* _What you should do_
Copy only those lines which run from the line containing "Click the 900 g filter arrow icon" to the end of the entries below, both inclusive, exactly as written and with no pictures.

----- Given data

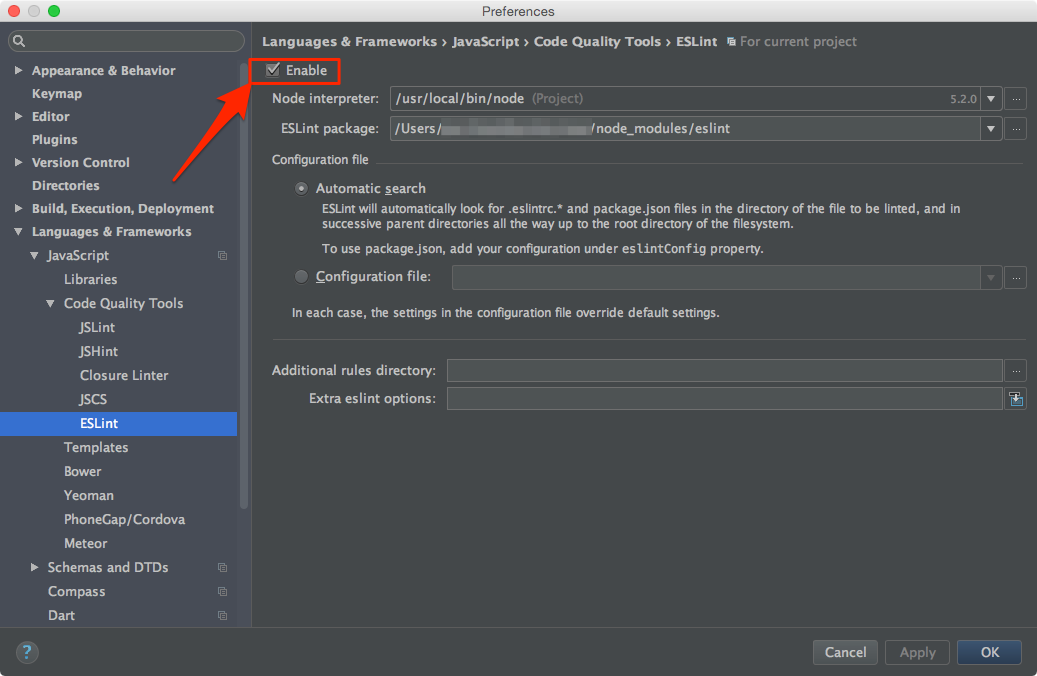The width and height of the screenshot is (1037, 676).
Task: Click the magnifier icon in the settings search field
Action: [x=20, y=41]
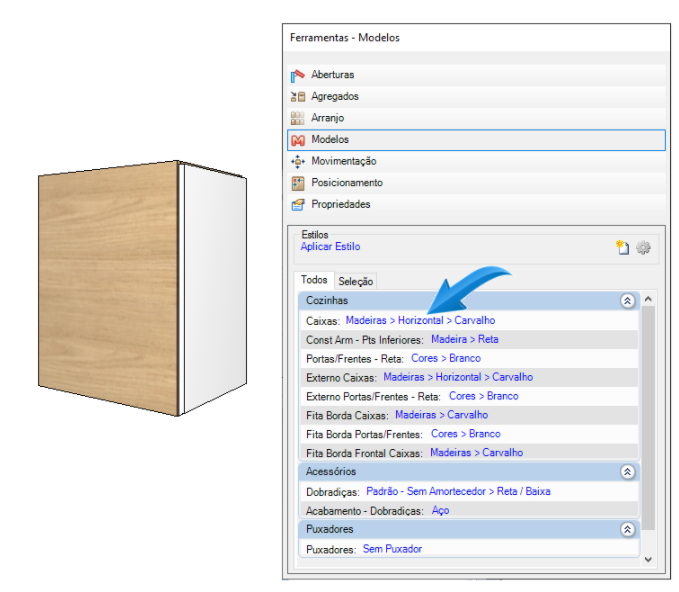The image size is (679, 592).
Task: Click the Sem Puxador value
Action: (392, 549)
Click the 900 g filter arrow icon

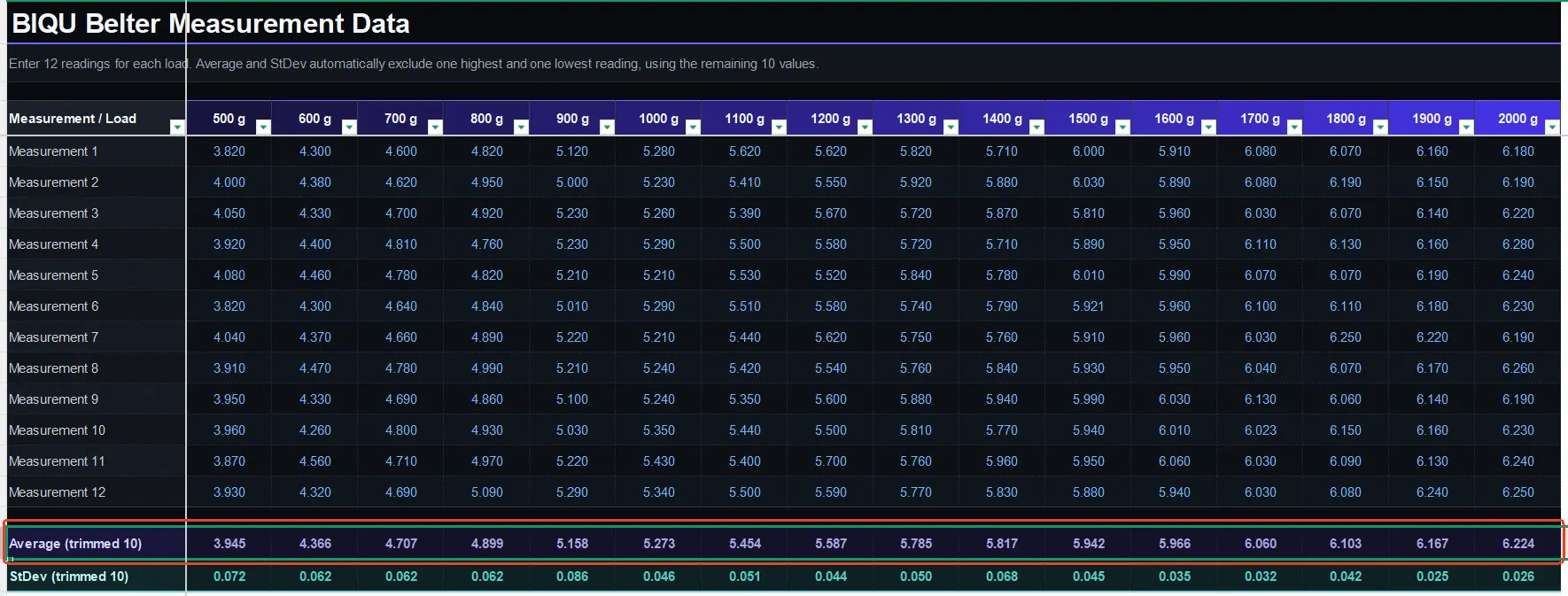(607, 128)
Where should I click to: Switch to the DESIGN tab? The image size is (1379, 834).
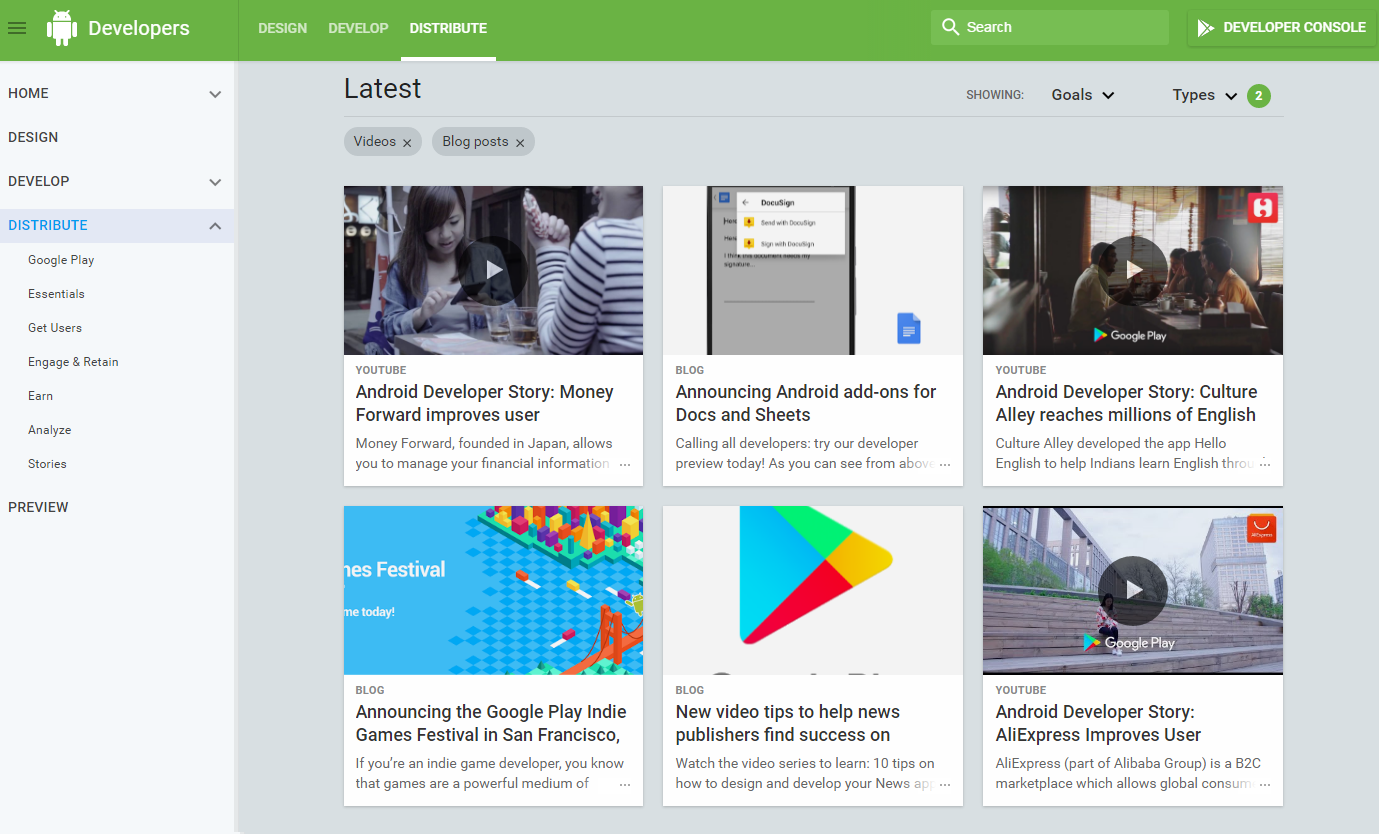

----------

* _Answer section_
Click the 900 g filter arrow icon

(607, 128)
Where should I click to: Switch to the DESIGN tab? The image size is (1379, 834).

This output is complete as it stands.